Dr. Edwin Feulner (1941-2025): An Appreciation.
by Edward Hudgins
Dr. Edwin Feulner, the founder and longest-serving president of the conservative Heritage Foundation has passed away. I worked at Heritage from 1984 to 1992. Dr. Feulner was a truly decent man and patriot, and I add to the appreciations that so many others have rightly offered some of my own reflections on his crucial advocacy innovations in the fight for liberty:

•Know your audience & the “briefcase test.” Dr. Feulner saw universities and other policy institutions producing materials that were often overly long, very technical, and disconnected from the needs of policymakers in Congress and administrations. So he had Heritage scholars produce papers that were 10-12 pages, timely, and easily understandable, with solid facts to back up policy recommendations. Busy policymakers should be able to throw them in their briefcases and read them in cabs on the way to the airport. Our opponents would use our material because doing so was an easy way to get background information on issues, even when they disagreed with us. That’s why those publications were named “Backgrounders”!
•Supporting public policy innovation: Dr. Feulner rightly had us offer positive alternatives to failed government policies. For example, foreign aid did little to help the impoverished of the world. I had the idea for an Index of Economic Freedom to define specific policy paths that could bring countries to prosperity. Dr. Feulner embraced this positive idea and so many others offered by my colleagues.
•Practical and principled: Early in my Heritage tenure I wrote a piece advocating opening American markets to more textile and apparel imports. Dr. Feulner received a call from a major donor, an American textile manufacturer who wanted his business protected from imports, saying “This is the sound of a six-figure check being torn up.” Feulner not only did not admonish me for losing a donor, he would tell this story to audiences of other Heritage donors to demonstrate our commitment to principles, including over party. Under Feulner, we supported the free trade efforts both of the Republican Reagan and Democrat Clinton administrations. And we strongly opposed the tax hikes of the first Republican Bush administration.
•Big tent conservatives: There are honest disagreements in the liberty movement; some of us are more libertarian than some conservatives at Heritage. But Dr. Feulner always sought to focus on the vast areas in which we agreed. The portraits in the Heritage lobby of cultural conservatives like Russel Kirk and libertarian economists like Milton Friedman, Ludwig von Mises, and F.A. Hayek graphically make this point well.
•Nurturing young talent. Dr. Feulner sought out young people to work at Heritage, not only to produce content but to help build them in their professional maturity and their reputations. I was one of them.
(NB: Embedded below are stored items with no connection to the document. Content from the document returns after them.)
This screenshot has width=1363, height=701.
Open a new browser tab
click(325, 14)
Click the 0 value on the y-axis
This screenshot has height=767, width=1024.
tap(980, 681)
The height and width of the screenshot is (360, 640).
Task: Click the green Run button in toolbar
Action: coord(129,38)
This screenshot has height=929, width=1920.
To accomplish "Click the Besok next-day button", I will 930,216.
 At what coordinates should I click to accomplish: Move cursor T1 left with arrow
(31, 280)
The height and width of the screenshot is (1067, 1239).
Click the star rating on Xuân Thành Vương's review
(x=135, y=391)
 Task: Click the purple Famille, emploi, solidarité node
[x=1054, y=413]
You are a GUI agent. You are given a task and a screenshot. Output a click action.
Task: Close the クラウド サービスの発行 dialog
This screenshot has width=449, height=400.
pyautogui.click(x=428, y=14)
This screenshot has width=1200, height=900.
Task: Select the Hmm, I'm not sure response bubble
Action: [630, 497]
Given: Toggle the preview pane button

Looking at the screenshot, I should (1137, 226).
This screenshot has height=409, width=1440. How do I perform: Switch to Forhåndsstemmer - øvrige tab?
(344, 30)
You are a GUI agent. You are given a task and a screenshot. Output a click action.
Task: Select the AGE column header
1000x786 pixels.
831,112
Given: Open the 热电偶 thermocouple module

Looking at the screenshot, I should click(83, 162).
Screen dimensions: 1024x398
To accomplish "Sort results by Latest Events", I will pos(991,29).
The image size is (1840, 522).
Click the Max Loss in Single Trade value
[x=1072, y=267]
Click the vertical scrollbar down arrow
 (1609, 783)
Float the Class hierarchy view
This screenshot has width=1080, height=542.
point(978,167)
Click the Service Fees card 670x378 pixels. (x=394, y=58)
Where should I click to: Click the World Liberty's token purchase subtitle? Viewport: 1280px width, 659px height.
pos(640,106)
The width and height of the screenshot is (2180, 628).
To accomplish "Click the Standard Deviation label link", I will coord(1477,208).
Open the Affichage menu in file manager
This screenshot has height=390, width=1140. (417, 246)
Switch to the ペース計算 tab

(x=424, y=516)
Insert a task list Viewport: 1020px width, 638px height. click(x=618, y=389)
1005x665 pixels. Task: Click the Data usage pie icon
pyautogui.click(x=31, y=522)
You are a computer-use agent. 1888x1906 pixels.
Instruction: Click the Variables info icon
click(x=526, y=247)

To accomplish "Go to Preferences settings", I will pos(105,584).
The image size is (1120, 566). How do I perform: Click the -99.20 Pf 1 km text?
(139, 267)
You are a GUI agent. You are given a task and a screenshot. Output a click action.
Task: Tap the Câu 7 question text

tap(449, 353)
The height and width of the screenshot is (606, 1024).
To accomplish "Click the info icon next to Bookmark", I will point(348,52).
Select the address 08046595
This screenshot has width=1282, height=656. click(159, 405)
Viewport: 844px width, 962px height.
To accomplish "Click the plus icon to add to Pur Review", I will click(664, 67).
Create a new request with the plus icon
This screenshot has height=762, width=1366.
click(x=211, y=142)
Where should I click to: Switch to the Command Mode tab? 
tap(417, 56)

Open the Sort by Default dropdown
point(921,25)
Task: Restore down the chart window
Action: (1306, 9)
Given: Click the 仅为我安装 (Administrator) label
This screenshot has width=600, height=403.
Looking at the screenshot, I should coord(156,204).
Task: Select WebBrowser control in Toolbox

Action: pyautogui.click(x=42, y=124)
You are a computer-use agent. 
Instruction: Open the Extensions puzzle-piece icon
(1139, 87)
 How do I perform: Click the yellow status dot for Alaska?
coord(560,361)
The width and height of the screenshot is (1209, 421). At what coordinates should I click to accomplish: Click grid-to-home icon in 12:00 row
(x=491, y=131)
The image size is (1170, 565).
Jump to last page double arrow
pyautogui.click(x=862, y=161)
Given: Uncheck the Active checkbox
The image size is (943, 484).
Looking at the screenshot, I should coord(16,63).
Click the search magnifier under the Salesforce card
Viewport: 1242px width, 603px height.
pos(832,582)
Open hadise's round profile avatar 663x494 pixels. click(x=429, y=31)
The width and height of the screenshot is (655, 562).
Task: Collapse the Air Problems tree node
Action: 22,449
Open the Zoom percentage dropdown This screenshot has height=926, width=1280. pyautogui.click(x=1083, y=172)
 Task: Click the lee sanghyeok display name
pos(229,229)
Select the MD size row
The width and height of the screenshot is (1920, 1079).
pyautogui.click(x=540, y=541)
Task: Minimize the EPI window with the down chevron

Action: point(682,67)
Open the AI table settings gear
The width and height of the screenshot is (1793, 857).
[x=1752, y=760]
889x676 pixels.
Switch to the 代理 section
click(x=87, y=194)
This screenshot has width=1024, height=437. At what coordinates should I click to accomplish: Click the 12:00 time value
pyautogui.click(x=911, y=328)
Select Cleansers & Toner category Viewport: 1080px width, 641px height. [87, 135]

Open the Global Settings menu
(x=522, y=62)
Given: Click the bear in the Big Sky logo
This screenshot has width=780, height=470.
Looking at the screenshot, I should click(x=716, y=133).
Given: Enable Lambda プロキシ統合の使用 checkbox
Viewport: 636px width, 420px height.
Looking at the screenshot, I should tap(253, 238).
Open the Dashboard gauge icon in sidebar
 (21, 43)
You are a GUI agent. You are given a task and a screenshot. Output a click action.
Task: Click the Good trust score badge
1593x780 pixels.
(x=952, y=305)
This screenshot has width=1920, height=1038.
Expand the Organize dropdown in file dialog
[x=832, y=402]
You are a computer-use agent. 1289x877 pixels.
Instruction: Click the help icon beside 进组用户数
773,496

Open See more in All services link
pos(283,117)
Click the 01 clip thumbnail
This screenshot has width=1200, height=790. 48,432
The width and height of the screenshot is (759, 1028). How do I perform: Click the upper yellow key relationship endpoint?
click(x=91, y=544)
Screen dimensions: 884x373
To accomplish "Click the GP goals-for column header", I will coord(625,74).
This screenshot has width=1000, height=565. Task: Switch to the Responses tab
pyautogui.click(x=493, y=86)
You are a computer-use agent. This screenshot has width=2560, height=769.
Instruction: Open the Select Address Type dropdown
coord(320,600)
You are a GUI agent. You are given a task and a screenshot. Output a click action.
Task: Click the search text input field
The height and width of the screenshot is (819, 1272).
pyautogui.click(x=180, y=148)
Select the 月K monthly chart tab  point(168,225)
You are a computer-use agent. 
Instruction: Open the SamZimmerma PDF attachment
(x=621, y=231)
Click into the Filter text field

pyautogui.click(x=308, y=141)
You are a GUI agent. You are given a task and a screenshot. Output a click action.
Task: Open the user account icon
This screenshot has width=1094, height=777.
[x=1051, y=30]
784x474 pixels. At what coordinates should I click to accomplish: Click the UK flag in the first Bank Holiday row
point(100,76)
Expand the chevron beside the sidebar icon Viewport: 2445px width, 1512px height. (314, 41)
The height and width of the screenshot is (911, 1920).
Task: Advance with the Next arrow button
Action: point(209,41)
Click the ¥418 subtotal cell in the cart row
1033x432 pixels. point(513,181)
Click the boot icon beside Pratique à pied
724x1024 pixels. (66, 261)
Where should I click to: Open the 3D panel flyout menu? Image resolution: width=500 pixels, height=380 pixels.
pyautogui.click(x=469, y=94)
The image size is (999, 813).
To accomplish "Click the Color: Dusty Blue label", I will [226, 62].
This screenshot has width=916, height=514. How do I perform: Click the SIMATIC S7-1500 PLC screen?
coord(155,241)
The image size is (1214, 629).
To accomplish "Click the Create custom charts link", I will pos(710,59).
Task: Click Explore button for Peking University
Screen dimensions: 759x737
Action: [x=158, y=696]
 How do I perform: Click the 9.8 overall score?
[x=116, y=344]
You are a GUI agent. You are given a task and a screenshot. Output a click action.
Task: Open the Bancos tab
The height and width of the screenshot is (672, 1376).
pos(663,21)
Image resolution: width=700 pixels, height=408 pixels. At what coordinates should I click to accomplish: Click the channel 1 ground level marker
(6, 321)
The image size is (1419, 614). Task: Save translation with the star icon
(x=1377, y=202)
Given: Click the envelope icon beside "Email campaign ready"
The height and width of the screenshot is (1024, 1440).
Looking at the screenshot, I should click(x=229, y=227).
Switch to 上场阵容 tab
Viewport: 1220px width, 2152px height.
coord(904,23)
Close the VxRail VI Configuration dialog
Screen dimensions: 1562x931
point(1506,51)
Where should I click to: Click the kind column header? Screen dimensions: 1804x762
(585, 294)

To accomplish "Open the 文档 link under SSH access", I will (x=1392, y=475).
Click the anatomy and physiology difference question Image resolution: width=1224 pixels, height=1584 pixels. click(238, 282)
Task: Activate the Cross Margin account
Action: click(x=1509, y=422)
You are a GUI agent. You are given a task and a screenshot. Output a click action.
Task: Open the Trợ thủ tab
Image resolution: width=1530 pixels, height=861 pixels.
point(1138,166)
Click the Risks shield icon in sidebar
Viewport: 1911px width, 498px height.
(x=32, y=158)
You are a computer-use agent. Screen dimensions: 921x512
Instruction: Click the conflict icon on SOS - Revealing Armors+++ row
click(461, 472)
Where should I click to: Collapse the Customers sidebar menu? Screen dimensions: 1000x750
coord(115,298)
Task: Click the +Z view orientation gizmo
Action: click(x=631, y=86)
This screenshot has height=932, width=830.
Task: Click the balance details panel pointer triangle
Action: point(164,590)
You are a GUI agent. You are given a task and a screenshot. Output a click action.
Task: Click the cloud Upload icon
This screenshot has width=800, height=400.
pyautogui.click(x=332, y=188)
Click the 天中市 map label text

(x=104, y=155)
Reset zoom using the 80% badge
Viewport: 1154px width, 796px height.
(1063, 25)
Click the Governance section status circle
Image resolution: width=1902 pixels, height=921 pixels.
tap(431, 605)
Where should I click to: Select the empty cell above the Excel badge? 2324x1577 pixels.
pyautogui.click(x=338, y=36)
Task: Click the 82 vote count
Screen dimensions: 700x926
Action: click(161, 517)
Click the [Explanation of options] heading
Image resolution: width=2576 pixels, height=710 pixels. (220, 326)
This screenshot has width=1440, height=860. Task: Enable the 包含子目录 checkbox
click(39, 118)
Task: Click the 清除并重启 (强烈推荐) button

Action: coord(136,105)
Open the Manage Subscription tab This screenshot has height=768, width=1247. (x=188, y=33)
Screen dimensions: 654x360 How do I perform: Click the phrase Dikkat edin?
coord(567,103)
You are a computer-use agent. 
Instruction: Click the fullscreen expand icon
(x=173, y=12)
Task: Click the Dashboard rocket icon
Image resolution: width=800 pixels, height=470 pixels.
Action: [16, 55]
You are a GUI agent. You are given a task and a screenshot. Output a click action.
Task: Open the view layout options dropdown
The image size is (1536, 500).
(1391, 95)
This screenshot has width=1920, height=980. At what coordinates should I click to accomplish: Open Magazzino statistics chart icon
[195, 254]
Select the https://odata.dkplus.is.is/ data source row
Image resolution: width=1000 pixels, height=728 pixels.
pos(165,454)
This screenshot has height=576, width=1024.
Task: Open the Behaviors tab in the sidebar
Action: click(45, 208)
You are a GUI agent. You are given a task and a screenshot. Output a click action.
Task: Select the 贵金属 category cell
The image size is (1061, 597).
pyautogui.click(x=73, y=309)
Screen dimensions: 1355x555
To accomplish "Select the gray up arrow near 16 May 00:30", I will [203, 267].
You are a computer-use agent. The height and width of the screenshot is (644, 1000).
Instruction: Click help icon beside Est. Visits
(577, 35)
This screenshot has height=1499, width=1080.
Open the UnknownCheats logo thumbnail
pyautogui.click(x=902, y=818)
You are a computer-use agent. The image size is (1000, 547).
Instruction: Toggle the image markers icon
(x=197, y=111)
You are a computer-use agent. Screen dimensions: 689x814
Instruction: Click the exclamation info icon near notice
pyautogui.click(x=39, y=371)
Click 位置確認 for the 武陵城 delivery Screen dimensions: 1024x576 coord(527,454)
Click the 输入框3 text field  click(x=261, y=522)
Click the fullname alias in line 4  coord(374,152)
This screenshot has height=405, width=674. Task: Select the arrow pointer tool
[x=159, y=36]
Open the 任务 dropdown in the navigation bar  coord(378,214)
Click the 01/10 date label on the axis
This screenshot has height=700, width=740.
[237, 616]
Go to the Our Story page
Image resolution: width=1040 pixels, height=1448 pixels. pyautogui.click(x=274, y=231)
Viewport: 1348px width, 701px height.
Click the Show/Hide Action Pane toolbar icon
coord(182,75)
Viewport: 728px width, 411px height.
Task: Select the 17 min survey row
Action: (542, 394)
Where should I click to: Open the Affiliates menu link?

•People are policy. At major conferences or banquets, Dr. Feulner would ask Heritage alumni to raise our hands. He saw Heritage as a breeding ground for individuals who would go on to other efforts in the liberty movement. And so many did!
•Peripatetic. Dr. Feulner was always traveling, always involved with so many other organizations and efforts. In keeping with his admonition to keep materials only as long as necessary for one’s audience, I’ll let readers who are interested explore further his vast global reach.
I cut my professional teeth and made my own early contributions to the cause of liberty at the think tank Dr. Feulner built. I celebrate his as a life well lived.